Do I Love You? (I Forget)
That's the question posed in Eternal Sunshine of the Spotless Mind, the latest and loveliest alternative universe created by Charlie Kaufman, America's most intellectually provocative screenwriter. Here, with director Michel Gondry, Kaufman wonders whether one person can be true to another, whatever obstacles pile up. On Valentine's Day, Joel Barish (a wonderfully forlorn Jim Carrey) decides to skip work and who knows why take a train to Montauk on the frosty tip of Long Island. There he is accosted by free-spirited Clementine Kruczynski (Kate Winslet, ornery and seductive). She lures mopey Joel into an affair, which proves to have as many abrasive spots as soft ones. They're a wildly ill-suited pair. But, hey, bitter with the sweet, eh?
Not in this science-fiction comedy-drama, in which love means never having to remember you were sorry. When Joel learns Clem has had her memory of their affair removed by a Dr. Mierzwiak (Tom Wilkinson), he resolves to do the same; why should he suffer remorse when Clem's slate is clean? So he sticks his head in Dr. M.'s apparatus an Ed Wood–style space helmet mixed with a hair dryer but, as his mind swims through the erasure process, he decides that even the rotten memories of Clem are worth treasuring. But how to escape from Camp Brainwash, especially when the doc's klutzy technicians (Mark Ruffalo, Elijah Wood, Kirsten Dunst) are more attentive to their own weird erotic vectors than to the fellow whose affair they are extracting?
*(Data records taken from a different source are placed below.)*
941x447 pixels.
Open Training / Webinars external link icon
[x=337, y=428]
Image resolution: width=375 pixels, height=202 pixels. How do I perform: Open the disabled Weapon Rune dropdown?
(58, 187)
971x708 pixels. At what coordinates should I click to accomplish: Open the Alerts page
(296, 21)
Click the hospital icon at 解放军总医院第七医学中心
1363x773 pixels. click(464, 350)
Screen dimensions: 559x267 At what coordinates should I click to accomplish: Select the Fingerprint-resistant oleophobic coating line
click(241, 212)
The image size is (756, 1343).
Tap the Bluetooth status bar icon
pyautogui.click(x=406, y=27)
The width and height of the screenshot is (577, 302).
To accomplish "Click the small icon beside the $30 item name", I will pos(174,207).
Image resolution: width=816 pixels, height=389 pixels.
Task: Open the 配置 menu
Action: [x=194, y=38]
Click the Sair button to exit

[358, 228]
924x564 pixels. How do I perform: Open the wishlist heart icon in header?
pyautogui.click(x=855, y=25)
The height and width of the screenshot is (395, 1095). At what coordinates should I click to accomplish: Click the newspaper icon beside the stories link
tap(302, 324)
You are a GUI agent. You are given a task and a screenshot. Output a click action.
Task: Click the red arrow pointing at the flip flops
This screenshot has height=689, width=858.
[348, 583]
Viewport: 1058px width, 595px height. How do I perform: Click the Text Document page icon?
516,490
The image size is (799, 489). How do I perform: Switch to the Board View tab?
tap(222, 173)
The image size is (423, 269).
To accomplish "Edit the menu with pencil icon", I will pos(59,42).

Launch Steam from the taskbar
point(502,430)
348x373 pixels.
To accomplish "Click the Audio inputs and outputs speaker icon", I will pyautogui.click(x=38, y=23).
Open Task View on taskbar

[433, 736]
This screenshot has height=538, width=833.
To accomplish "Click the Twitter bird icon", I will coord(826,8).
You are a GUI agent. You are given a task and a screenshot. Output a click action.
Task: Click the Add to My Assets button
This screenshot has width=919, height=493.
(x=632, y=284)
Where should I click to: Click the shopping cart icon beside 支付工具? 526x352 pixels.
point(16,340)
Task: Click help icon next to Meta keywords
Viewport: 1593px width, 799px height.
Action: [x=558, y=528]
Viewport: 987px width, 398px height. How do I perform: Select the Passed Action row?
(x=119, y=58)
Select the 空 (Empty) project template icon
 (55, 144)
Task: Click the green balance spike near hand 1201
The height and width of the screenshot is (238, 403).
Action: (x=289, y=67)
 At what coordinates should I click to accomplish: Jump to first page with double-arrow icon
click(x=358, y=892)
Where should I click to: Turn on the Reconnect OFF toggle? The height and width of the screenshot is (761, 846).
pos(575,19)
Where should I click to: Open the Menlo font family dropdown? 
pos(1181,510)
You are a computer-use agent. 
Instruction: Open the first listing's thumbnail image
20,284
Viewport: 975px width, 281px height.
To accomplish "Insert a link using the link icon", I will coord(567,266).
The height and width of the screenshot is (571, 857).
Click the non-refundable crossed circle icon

For all the twists from memory to fantasy to "reality" (whatever that is in a Charlie Kaufman film) and for all the nods to the memory games played out in the brilliant stories of Philip K. Dick, Eternal Sunshine has a plot propulsion that's almost Spielbergian in its simplicity. A gentle creature gets lost and must fight to get back home home here being his mind and his girlfriend, or what's left of them.
This is a lovesick horror movie, for Dr. M.'s procedure is not a cure but a disease: Alzheimer's, in which memories are erased in reverse order until only the earliest are retained. And yet as laid out with such elliptical care by Kaufman and Gondry and played by Carrey and Winslet with fiendish devotion to their wayward characters, it's a horror movie that dares to hope. The film says love could be buried so deep that even modern science, or science fiction, can't reach it. Love isn't what we remember; it's what we are. For all the memory Dr. M. extracts from Joel, the doctor neglects to remove his patient's heart, and that leads the poor sap right back to his unforgettable inamorata. You can't erase destiny.
That's just one view of a romance so rich and demanding, it could mean anything. Kaufman may be counting on the audience's insistence and yearning to create a coherent love story from the shards and shrapnel he provides. The movie warns, This will be a bumpy ride, steered by two people who can be hard to like, making detours into wormholes. Care to come along? And like Joel, with love in his eyes and lust for a strange adventure, I say O.K.